Far be it from me to complain much about anything. I've tried to cut that out of my life; I've been moderately successful and the the quality of said life has gone up quite a bit as a result. As Something To Do Before You Die, I would recommend it to anyone, really.
So please don't take this as me complaining. Regardless of the label attached to it, though, my work is boring to a degree that is ... well, mystifying. Stultifying, even.
Don't get me wrong -- I like the few people I work with; I love love love the low stress nature of it, I like being able to set my own hours. And most of all, especially given the current US economy, I love being paid to do something useful. To someone.
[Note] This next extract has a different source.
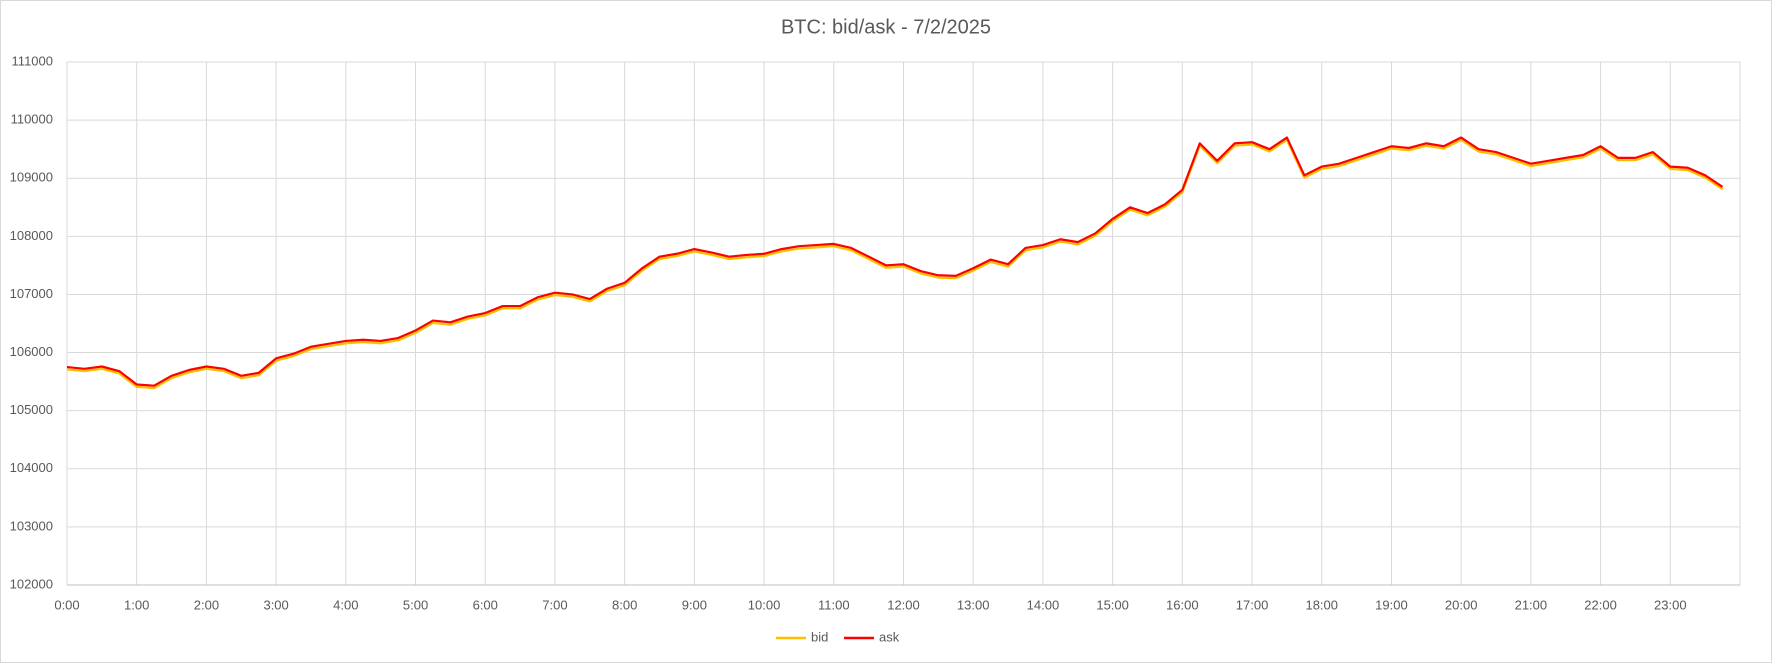 This screenshot has width=1772, height=663. Describe the element at coordinates (416, 604) in the screenshot. I see `x-tick-label: 5:00` at that location.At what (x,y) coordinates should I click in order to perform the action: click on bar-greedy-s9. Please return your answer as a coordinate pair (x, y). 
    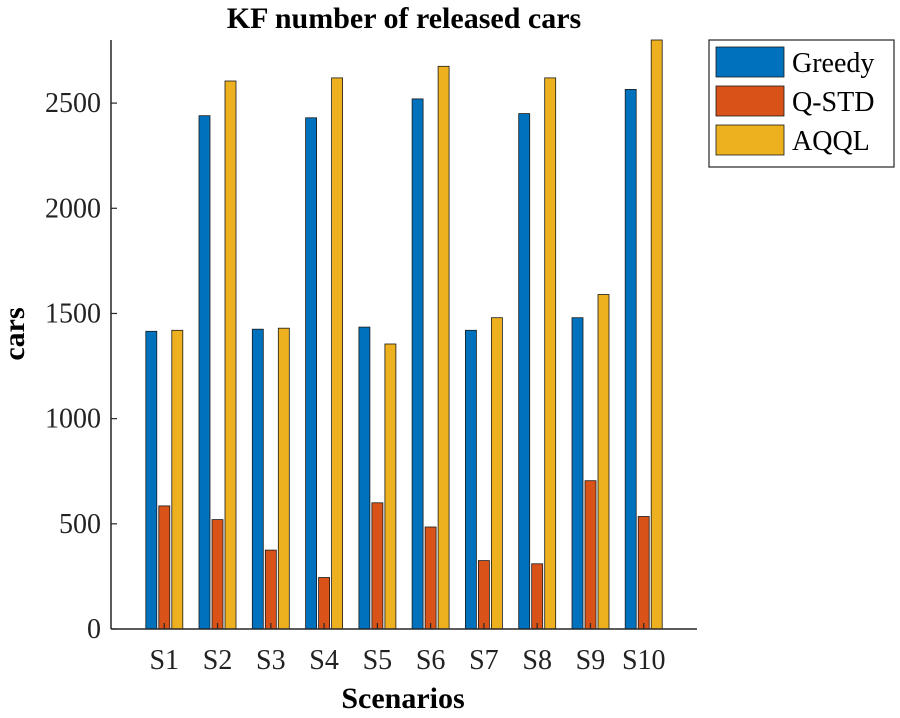
    Looking at the image, I should click on (578, 474).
The man I work for is a doctor. He is fairly rolling in dough; I'll spare you the list of evidence though. Trust me. He is. I'm helping him to get more money. It's money that is doe him, to be sure, that's buried in mega-reams of charts.
But it's boring. Deadly boring. And I don't do boring well. I'm not suited for it. I need challenge and stimulation. I need to keep my brain active, and endlessly searching for needles in haystacks is causing many of my remaining brain cells to leap screaming from my ears.
This is part of the reason I've not been writing. Yes, writing is a challenge, writing is enjoyable for me, but between work and taking care of my 8 year old daughter Ariann, well ... it's difficult for me to switch gears. And I have the neuropsychological testing report that says yes, because of my TBI it is difficult for me to switch gears.
So yeah. Last week was full of "up" days, when I've been happy and feeling good. Better than I have in a while, really. Last two days, not so much. The times that I can hold on to a thought seem to come and go with the tides. The shortness of those times seem to be more suited to the microblogging I'm doing on
Twitter and now
plurk.
(I'm doing fairly well, now. I must be having a lucid moment. Fortified by chocolate, no doubt.)
And that's where I've been the past month or three. Where have you been? What have you been doing?